Scottish Water Business Stream Limited
- Trade name: Business Stream
- Company type: Subsidiary
- Industry: Water industry
- Founded: 29 December 2005; 20 years ago
- Headquarters: Edinburgh, Scotland, UK
- Area served: United Kingdom
- Services: Water supply; Wastewater treatment;
- Website: business-stream.co.uk

= Business Stream =

Scottish water company

Scottish Water Business Stream Limited, trading as Business Stream, is a water retail business operating in both Scotland and England's competitive non-domestic water markets, with its headquarters in Edinburgh. It also has offices in Glasgow, Worthing and Bradford. The company is a subsidiary of Scottish Water, the publicly owned utility which serves the residential water market across Scotland.

==Operation in Scotland==
Having previously supplied all of Scotland's properties with water, Scottish Water split its non-domestic arm off to serve the fledgling market. The newly formed company, called Business Stream, acted as the incumbent non-domestic water and waste water supplier for organisations in the country.

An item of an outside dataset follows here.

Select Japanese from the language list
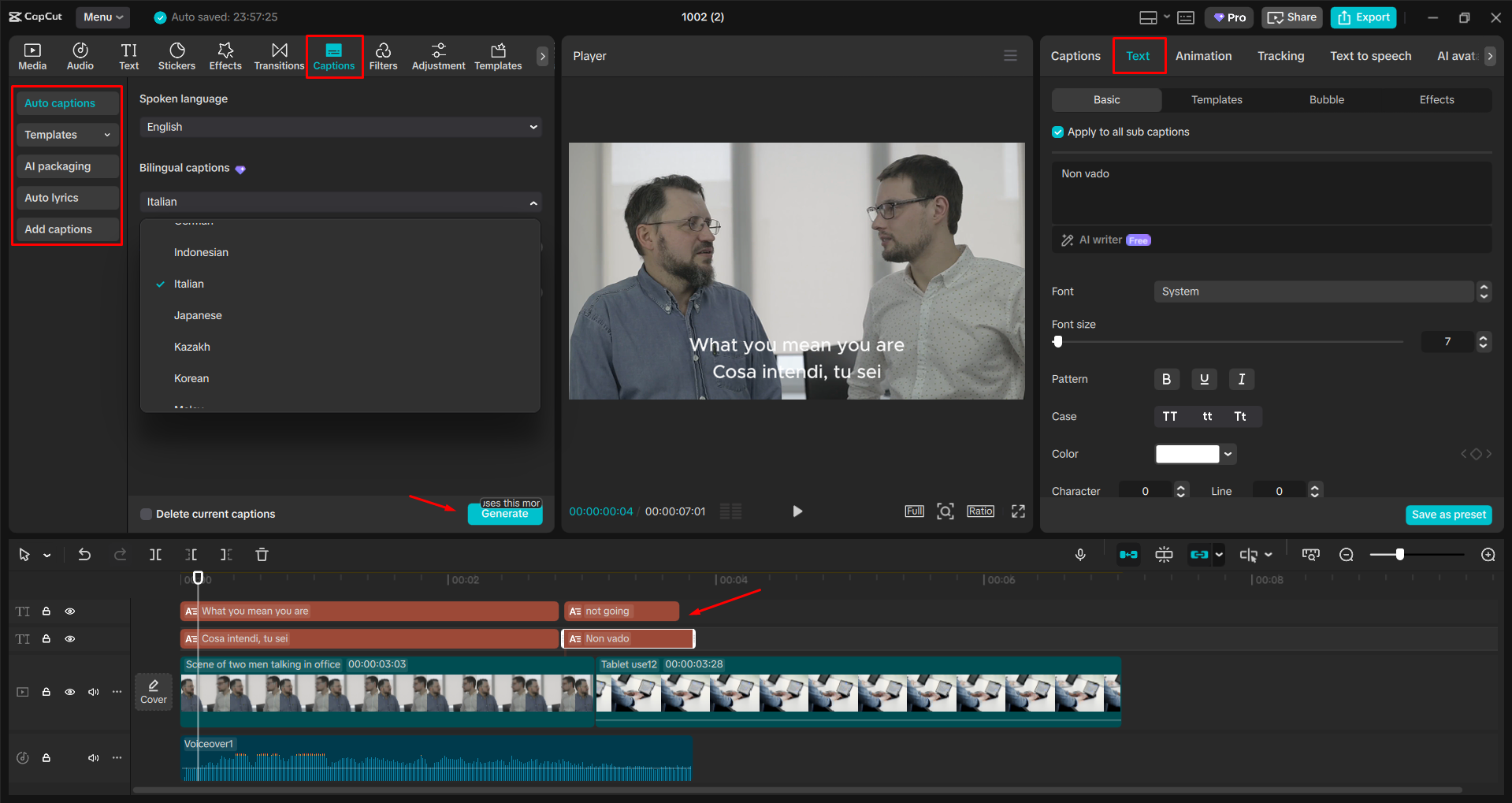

In June 2020, Business Stream reported that since the market opened in 2008, it had helped its customers save over £272 million through discounts and water and energy efficiencies.

==Operations in England==
On 8 December 2011, the Department for Environment, Food and Rural Affairs (DEFRA) published the Water for Life market reform proposals, which suggested introducing "a package of reforms" to extend competition in England's non-residential water market. The proposals anticipated legislation being introduced the following year.

In view of potential competition changes, Business Stream registered for a licence to compete in the English market, as reported in The Sunday Times, in 2009. It has since stated that it has secured contracts with Network Rail, Cancer Research UK, Lloyds Banking Group and the Ministry of Justice.